La première fois que j’ai eu le coup de foudre, c’était avec l’ami d’un garçon que je fréquentais à l’époque. Dès notre première conversation, j’ai senti une connexion, mais j’ai choisi de l’ignorer pour ne pas créer de tensions entre lui et mon copain. Quelques mois plus tard, ma fréquentation n’ayant mené à rien, le destin a remis cet ami sur mon chemin. Cette fois, j’ai décidé de tenter ma chance. Aujourd’hui, cela fait cinq ans que nous sommes en couple et nous nous apprêtons à acheter notre première maison. Ce qui rend notre histoire encore plus belle, c’est que nous sommes toujours en excellents termes avec l’ami qui nous a réunis. Je lui serai éternellement reconnaissante de nous avoir présentés l’un à l’autre.
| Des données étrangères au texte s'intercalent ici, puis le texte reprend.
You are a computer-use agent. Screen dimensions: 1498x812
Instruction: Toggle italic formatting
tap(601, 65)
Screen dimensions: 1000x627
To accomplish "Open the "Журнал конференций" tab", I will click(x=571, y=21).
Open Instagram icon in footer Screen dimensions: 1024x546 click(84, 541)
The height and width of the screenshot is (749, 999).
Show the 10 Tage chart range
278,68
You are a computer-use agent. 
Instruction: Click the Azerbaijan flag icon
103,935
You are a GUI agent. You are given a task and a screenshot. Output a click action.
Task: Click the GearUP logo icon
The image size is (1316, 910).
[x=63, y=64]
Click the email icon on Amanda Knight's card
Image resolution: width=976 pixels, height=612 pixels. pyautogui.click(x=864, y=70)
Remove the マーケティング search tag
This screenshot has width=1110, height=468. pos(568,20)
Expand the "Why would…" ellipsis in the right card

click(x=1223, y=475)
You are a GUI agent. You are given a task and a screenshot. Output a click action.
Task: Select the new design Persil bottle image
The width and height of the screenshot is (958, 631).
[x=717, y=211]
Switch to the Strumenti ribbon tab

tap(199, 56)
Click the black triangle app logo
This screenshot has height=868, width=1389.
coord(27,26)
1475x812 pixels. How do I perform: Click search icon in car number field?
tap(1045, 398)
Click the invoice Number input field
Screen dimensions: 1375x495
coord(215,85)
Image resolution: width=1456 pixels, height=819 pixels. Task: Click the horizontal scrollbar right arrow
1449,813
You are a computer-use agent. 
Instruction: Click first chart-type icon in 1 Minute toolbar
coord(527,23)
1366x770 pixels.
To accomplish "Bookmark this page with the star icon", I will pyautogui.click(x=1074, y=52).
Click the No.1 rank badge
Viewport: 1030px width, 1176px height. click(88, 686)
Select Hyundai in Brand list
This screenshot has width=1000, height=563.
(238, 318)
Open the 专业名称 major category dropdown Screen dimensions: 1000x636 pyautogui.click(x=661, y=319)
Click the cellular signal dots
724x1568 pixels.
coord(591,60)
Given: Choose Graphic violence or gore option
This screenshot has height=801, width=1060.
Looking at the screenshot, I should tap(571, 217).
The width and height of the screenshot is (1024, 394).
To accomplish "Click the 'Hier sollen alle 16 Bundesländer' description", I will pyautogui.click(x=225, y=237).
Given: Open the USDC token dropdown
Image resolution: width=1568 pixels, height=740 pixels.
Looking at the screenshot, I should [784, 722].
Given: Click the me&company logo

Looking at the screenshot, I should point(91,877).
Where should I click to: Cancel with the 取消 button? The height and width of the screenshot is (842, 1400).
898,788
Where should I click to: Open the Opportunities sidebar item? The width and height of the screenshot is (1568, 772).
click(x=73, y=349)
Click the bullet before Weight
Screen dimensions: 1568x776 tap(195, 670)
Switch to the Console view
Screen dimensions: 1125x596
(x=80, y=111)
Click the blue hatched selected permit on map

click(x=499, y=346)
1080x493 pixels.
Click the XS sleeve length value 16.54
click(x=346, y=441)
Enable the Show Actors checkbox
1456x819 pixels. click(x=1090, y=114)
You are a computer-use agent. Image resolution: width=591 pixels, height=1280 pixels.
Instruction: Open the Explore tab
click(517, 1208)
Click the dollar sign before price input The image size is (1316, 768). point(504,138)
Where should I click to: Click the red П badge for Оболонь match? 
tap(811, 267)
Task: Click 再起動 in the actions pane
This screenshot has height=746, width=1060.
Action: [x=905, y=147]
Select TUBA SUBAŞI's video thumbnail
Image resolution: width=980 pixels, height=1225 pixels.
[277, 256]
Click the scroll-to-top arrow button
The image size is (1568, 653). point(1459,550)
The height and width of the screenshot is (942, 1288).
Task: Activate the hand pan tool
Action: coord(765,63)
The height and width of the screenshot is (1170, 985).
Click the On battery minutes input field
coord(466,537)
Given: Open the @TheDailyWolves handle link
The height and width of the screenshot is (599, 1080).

Ce coup de foudre, que j’avais essayé d’ignorer, est devenu la plus belle aventure de ma vie.

  • Justine, 25 ans

... j’ai daté après une relation sérieuse

La première fois où j’ai daté, après la fin de ma première relation à long terme, a été un virage inattendu. Désabusée, le cœur soulagé mais sans être guéri, je pensais que la prochaine fois où je m’ouvrirais à l’amour attendrait. Mais un regard échangé lors d’une soirée, tout juste une semaine après ma rupture, m’a donné le goût d’explorer. Dire que ça m’a étonnée serait un euphémisme. S’en est suivi un empêtrement de questions. Quelle était la nature de ces sentiments que je développais pour ce nouveau venu ? Était-ce aussi fort que ce que j’avais déjà ressenti ? Est-ce que ça posait le risque que je vive des blessures aussi vives que celles dont je me remettais ? Et surtout, comment faire le deuil d’une relation en entamant ce qui se dessinait comme une nouvelle idylle ? Ces préoccupations, elles m’ont suivie (moi et mon partenaire) pendant un moment. Mais elles ont fini par être mises de côté, tandis que je découvrais que plusieurs réalités pouvaient exister simultanément : celle dans laquelle je vivais les répercussions d’une rupture, et celle dans laquelle je m’investissais dans une relation qui m’apportait du bon. Ce lien s’est concrétisé en parallèle des leçons du passé, au fil des étapes qu’on attaquait une à la fois, à deux, devenant quelque chose d’inusité et de précieux.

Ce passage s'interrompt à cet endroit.